Secondo Anief, il fatto che otto scuole su dieci abbiamo inviato il sottoscritto contratto integrativo è inquietante. Detto questo, tuttavia, esistono anche molti casi di Rsu in disaccordo, anche laddove il contratto viene stipulato. E poi ci sono il 12% circa di istituti dove non arriva la firma. A questo proposito, va ricordato che, come già proposto a livello nazionale con le linee guida presentate dal sindacato in vista del rinnovo del contratto nazionale, va data priorità assoluta della nuove sessioni negoziali al superamento del vincolo della firma del contratto per poter accedere ai successivi livelli di contrattazione integrativa nel rispetto del voto dei lavoratori e delle regole sull’accertamento della rappresentatività anche per smontare la politica dei cosiddetti “sindacati di comodo”. “Indubbiamente – spiega Marcello Pacifico, presidente nazionale Anief – il contratto realizzato all’interno di un’istituzione scolastica fornisce precise garanzie ai lavoratori.

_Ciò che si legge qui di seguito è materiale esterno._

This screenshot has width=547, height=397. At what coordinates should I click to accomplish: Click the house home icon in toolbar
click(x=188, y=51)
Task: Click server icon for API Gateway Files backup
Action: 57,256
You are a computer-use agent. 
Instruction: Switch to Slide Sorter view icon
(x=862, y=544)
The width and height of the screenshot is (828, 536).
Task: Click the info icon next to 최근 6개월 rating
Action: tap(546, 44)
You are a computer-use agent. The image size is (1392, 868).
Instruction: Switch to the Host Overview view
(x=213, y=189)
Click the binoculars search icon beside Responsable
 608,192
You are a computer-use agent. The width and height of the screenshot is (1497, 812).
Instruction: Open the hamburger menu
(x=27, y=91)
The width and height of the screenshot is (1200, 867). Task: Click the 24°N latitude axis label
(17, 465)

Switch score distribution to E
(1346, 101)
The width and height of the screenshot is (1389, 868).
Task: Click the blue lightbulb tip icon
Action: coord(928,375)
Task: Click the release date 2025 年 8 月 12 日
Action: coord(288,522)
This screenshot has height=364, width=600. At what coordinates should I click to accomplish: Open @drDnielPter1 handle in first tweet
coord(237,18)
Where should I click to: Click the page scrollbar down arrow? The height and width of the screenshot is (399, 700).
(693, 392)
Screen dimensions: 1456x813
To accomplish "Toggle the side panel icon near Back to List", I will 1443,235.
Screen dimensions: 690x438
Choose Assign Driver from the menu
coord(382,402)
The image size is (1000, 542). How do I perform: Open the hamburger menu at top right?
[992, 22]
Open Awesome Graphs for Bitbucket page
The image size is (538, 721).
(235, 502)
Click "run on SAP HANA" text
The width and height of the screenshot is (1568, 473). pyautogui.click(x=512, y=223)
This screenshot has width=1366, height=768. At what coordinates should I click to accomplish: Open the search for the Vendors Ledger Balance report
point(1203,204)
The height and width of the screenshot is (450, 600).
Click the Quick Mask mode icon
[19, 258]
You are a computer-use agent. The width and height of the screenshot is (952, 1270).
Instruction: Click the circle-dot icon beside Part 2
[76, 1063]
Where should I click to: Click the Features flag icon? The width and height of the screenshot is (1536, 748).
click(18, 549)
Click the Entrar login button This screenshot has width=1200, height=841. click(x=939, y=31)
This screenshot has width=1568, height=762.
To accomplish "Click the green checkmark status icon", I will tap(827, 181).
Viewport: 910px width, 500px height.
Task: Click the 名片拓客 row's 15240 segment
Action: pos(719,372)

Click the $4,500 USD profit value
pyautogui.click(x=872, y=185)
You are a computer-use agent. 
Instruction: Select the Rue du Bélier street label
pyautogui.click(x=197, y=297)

Tuttavia, quando non ve ne sono le condizioni, i dipendenti devono essere comunque sempre posti nelle condizioni di non subire contraccolpi negativi a livello di diritti, né di compensi da percepire oltre a quelli base. È un concetto fondamentale, visto che, almeno nella scuola, la contrattazione è finalizzata a sovvenzionare i dipendenti per gli incarichi extra sostenuti all’interno dell’anno scolastico”.